5 of 6 people found the following review helpful:
5.0 out of 5 stars
For the Ages,
By
This review is from: Earth [VHS] (VHS Tape)
Stalin may have wanted an ode to collective agriculture; what he got instead was a hymnal to mother nature and the toiling offspring who dwell in her bosom. Those opening shots of pulsating fields waving in the wind have no equal for sheer evocative power. Earth is revealed at once as a living, breathing being and bountiful provider. Flower, fruit, decay, renewal -- nature's timeless cycle. The soundless imagery is at times so wonderfully lyrical that contemporary viewers may be led to recognize how much has been lost to the technology-driven cinema of today.
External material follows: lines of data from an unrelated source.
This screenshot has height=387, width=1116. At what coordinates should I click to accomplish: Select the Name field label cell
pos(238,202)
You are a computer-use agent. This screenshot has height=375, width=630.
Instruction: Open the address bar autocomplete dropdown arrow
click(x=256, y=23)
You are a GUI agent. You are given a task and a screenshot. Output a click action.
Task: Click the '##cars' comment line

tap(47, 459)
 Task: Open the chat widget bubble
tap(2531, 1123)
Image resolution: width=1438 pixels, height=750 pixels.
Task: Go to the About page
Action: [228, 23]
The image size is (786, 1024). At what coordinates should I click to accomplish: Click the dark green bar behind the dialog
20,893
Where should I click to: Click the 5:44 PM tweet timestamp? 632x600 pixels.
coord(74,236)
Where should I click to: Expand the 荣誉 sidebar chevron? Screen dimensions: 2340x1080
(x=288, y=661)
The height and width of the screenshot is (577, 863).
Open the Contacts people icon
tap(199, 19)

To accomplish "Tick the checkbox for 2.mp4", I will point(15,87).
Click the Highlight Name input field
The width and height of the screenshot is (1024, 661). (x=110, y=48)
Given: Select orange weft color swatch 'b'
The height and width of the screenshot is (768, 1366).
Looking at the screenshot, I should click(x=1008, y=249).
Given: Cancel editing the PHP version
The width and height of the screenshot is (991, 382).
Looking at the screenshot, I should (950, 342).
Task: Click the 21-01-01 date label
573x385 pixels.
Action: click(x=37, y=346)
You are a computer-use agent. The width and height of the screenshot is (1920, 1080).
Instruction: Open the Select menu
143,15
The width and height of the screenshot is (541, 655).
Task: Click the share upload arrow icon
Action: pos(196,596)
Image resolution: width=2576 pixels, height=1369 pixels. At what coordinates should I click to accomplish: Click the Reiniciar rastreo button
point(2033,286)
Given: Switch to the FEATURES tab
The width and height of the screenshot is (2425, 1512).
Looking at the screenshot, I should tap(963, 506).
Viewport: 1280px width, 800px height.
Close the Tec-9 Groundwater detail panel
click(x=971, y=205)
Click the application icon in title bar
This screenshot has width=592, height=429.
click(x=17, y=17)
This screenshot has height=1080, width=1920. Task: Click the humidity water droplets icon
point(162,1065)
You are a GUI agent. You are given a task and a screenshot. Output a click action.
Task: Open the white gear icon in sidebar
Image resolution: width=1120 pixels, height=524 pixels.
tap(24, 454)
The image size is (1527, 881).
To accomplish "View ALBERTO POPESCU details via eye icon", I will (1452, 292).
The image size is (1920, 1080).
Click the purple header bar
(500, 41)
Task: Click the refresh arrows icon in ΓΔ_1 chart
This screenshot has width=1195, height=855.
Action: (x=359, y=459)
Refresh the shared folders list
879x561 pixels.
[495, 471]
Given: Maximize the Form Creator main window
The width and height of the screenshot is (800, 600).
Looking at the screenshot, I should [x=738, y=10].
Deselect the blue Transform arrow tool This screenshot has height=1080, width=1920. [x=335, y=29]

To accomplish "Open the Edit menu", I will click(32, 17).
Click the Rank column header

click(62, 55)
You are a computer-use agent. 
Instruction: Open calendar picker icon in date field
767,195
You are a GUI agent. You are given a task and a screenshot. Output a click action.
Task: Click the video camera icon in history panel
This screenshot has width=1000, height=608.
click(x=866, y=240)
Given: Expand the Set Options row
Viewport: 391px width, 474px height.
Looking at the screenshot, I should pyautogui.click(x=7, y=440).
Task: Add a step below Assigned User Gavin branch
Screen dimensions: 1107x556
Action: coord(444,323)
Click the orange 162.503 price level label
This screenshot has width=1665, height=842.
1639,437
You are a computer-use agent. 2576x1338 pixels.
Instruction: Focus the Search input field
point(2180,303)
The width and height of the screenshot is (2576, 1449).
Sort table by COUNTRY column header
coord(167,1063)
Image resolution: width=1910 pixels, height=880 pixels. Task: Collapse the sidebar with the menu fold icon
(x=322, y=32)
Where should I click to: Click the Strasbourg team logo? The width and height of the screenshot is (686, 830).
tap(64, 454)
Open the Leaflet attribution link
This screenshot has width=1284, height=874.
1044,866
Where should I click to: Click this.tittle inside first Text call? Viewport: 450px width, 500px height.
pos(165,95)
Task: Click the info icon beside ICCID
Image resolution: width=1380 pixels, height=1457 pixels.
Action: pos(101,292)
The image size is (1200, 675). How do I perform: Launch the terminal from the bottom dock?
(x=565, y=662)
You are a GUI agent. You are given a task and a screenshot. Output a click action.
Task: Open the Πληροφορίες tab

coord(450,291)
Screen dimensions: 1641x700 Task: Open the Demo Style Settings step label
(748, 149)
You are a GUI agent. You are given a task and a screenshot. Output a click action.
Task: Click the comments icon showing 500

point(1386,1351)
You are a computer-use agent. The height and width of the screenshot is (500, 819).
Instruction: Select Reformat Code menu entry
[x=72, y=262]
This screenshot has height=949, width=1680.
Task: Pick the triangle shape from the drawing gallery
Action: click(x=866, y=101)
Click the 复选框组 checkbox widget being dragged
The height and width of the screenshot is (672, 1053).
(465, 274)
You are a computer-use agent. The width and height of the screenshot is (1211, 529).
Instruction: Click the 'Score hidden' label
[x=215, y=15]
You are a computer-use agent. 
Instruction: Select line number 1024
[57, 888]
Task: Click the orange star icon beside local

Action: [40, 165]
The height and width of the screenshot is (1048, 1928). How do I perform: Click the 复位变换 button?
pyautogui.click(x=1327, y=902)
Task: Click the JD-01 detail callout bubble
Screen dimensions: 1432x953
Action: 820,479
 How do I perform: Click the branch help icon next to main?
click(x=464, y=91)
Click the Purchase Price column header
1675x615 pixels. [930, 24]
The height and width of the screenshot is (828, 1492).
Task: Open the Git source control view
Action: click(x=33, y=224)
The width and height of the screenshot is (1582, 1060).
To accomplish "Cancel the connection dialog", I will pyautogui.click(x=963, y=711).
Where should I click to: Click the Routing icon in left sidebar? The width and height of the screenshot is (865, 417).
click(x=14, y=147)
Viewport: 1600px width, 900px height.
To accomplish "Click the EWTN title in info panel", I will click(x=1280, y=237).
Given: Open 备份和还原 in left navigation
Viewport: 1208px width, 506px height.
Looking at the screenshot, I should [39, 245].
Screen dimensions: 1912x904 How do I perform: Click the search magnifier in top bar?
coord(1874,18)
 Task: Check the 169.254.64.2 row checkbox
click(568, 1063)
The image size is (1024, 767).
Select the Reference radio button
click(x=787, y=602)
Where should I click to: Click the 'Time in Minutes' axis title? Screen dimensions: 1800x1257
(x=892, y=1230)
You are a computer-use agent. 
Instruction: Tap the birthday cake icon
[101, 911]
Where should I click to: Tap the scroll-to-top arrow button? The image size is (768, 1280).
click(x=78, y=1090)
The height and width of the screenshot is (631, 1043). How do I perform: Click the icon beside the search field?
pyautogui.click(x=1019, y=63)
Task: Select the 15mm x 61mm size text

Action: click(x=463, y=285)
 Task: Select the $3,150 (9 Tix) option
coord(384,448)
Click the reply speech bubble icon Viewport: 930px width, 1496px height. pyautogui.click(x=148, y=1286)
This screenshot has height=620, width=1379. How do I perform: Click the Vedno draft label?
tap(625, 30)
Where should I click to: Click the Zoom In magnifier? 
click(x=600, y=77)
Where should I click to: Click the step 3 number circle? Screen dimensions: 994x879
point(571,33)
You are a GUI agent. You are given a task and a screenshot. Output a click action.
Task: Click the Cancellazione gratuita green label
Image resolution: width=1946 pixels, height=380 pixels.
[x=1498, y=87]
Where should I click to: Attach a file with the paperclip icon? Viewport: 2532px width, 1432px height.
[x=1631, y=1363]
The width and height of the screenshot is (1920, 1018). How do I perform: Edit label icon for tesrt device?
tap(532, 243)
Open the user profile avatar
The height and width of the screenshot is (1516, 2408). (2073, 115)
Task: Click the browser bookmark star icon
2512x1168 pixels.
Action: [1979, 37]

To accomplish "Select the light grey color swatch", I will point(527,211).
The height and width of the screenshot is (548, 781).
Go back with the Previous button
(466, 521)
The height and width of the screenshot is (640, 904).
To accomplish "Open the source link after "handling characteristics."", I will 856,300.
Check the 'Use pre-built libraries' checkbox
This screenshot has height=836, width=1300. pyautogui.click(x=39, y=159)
Even the occasional plot crudities are rescued by a style that is both brilliant and unerringly pictorial. Close-ups of weather-worn peasants, a lone kulak and oxen beneath an immense sky, great rolling plains and far horizons of the Ukrainian breadbasket -- this is the sheer lyrical sweep of the Dovchenko masterpiece, a montage that transcends all obstacles, real and man-made. Not even the estimable John Ford frames primitive elements as grandly as this. There are flaws. Too many rushing crowd scenes appear without purpose, except to mimic Eisenstein's "march of history", while the propaganda thread at times blends uneasily with the lyrical. Still and all, Dovchenko pulls off the theme of new beginning more seamlessly than might be expected. Far from being a mere relic of the silent era, or an ode to Stalinist collectivism, Earth remains an enduring testament to the power of cinema as sheer visual poetry.